Este princípio tem, na nossa Associação, uma série de aplicações práticas de ordem jurídica e ascética, que seria longo pormenorizar. Direi só, como exemplo, que - diferentemente de outras Associações nas quais se exige um voto ou promessa de obediência ao Superior interno - a dependência dos sacerdotes diocesanos adscritos ao Opus Dei não é uma dependência de regime, já que não há uma hierarquia interna para eles, nem, portanto, perigo de duplo vínculo de obediência, mas antes uma relação voluntária de ajuda e assistência espiritual.
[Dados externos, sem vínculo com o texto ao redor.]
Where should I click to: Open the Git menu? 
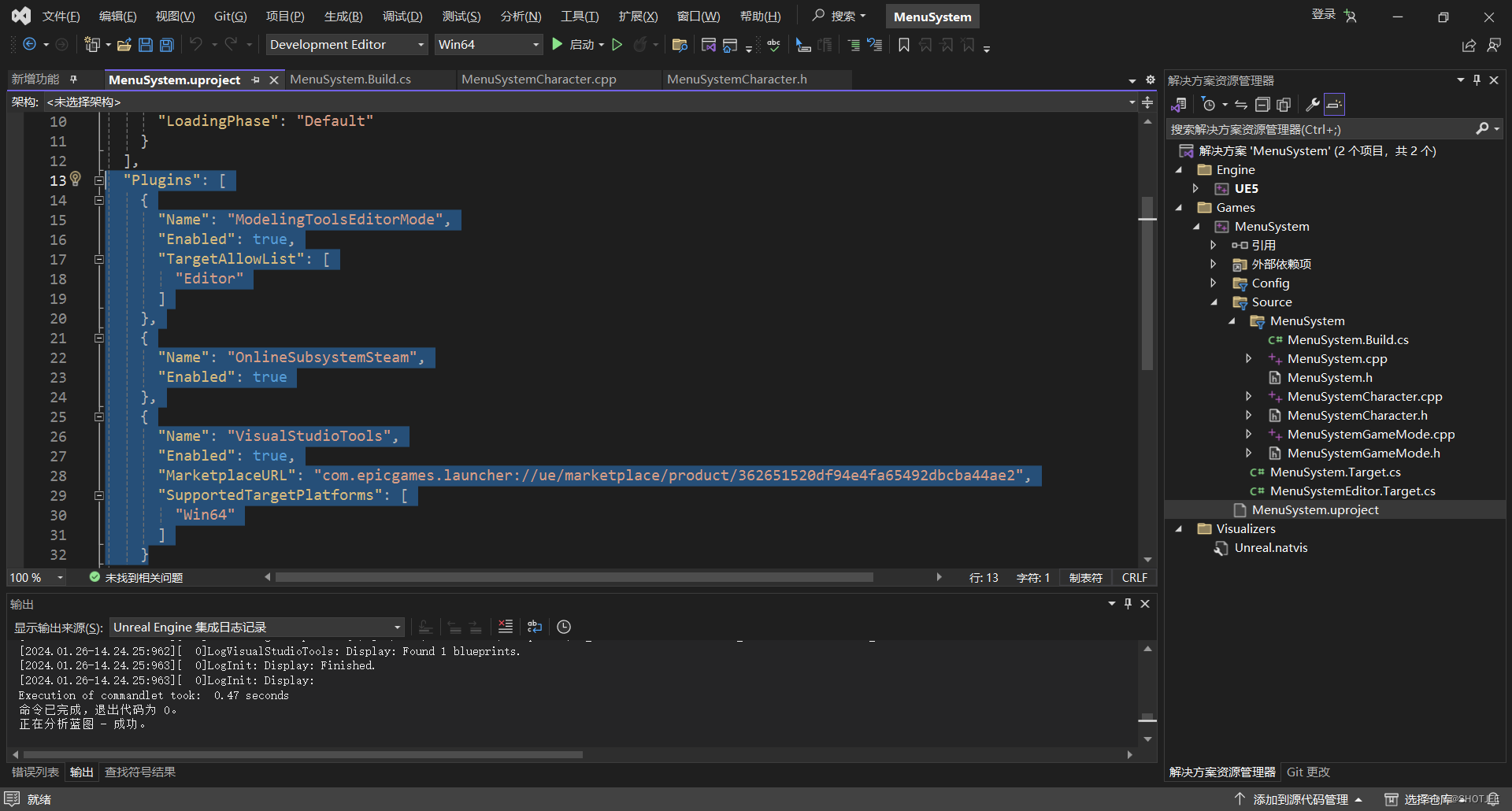pyautogui.click(x=229, y=16)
O que estes sacerdotes encontram no Opus Dei é, sobre tudo, a ajuda ascética continuada que desejam receber, dentro de uma espiritualidade secular e diocesana, e independentemente das mudanças pessoais e circunstanciais que se possam verificar no governo da respectiva Igreja local. Juntam assim à direcção espiritual colectiva que o Bispo dá com a sua pregação, as suas cartas pastorais, reuniões, instruções disciplinares, etc., uma direcção espiritual pessoal, solícita e contínua em qualquer lugar onde se encontrem, que completa - respeitando-a sempre, como um dever grave - a direcção comum ministrada pelo próprio Bispo. Através dessa direcção espiritual pessoal - tão recomendada pelo Concílio Vaticano II e pelo Magistério ordinário - fomenta-se no sacerdote a vida de piedade, a caridade pastoral, a formação doutrinal continuada, o zelo pelos apostolados diocesanos, o amor e a obediência que devem ao Ordinário próprio, a preocupação pelas vocações sacerdotais e pelo seminário, etc.
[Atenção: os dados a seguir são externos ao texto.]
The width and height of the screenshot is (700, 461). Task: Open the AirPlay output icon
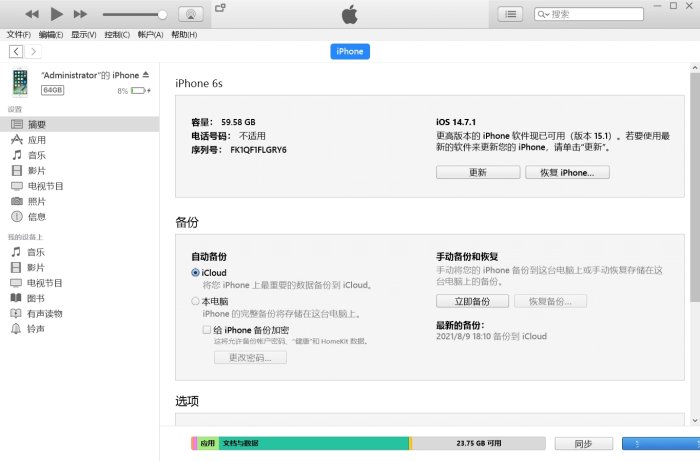click(x=190, y=14)
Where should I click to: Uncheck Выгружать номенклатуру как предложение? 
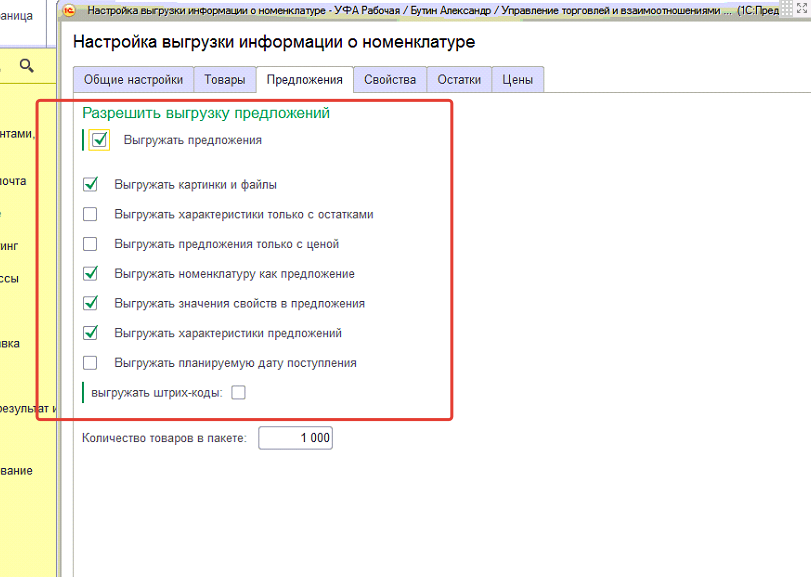(x=91, y=274)
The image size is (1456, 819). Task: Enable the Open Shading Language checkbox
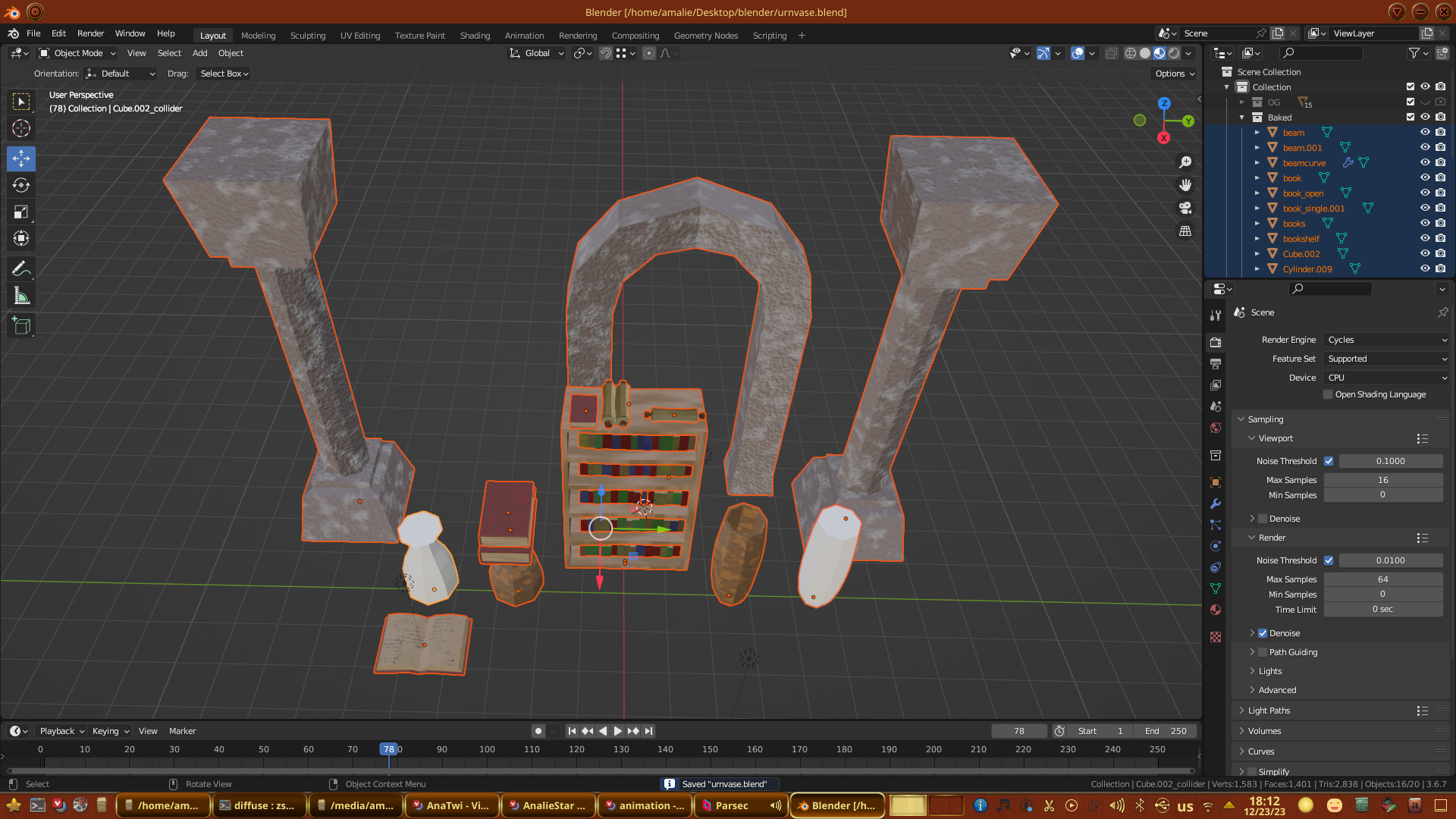(x=1328, y=394)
E para quem são os frutos de todo este trabalho? São para as Igrejas locais que estes sacerdotes servem. E com isto se alegra a minha alma de sacerdote diocesano, que tem tido, além disso, repetidas vezes, a consolação de ver com que carinho o Papa e os Bispos abençoam, desejam e favorecem esse trabalho.

Notas
1

Cfr. cân 98 do novo C.I.C.

Notas
2

A Sociedade Sacerdotal da Santa Cruz é uma Associação própria, intrínseca e inseparável da Prelatura. É constituída pelos clérigos incardinados no Opus Dei e por outros sacerdotes ou diáconos, incardinados em diversas dioceses. Esses sacerdotes e diáconos não formam parte do clero da prelatura, pois pertencem ao presbitério das suas dioceses respectivas e dependem exclusivamente do seu Ordinário como Superior. Associam-se à Sociedade Sacerdotal da Santa Cruz para procurar a sua santificação, segundo o espírito e a praxe ascética do Opus Dei. O Prelado do Opus Dei é, ao mesmo tempo, Presidente Geral da Sociedade Sacerdotal da Santa Cruz.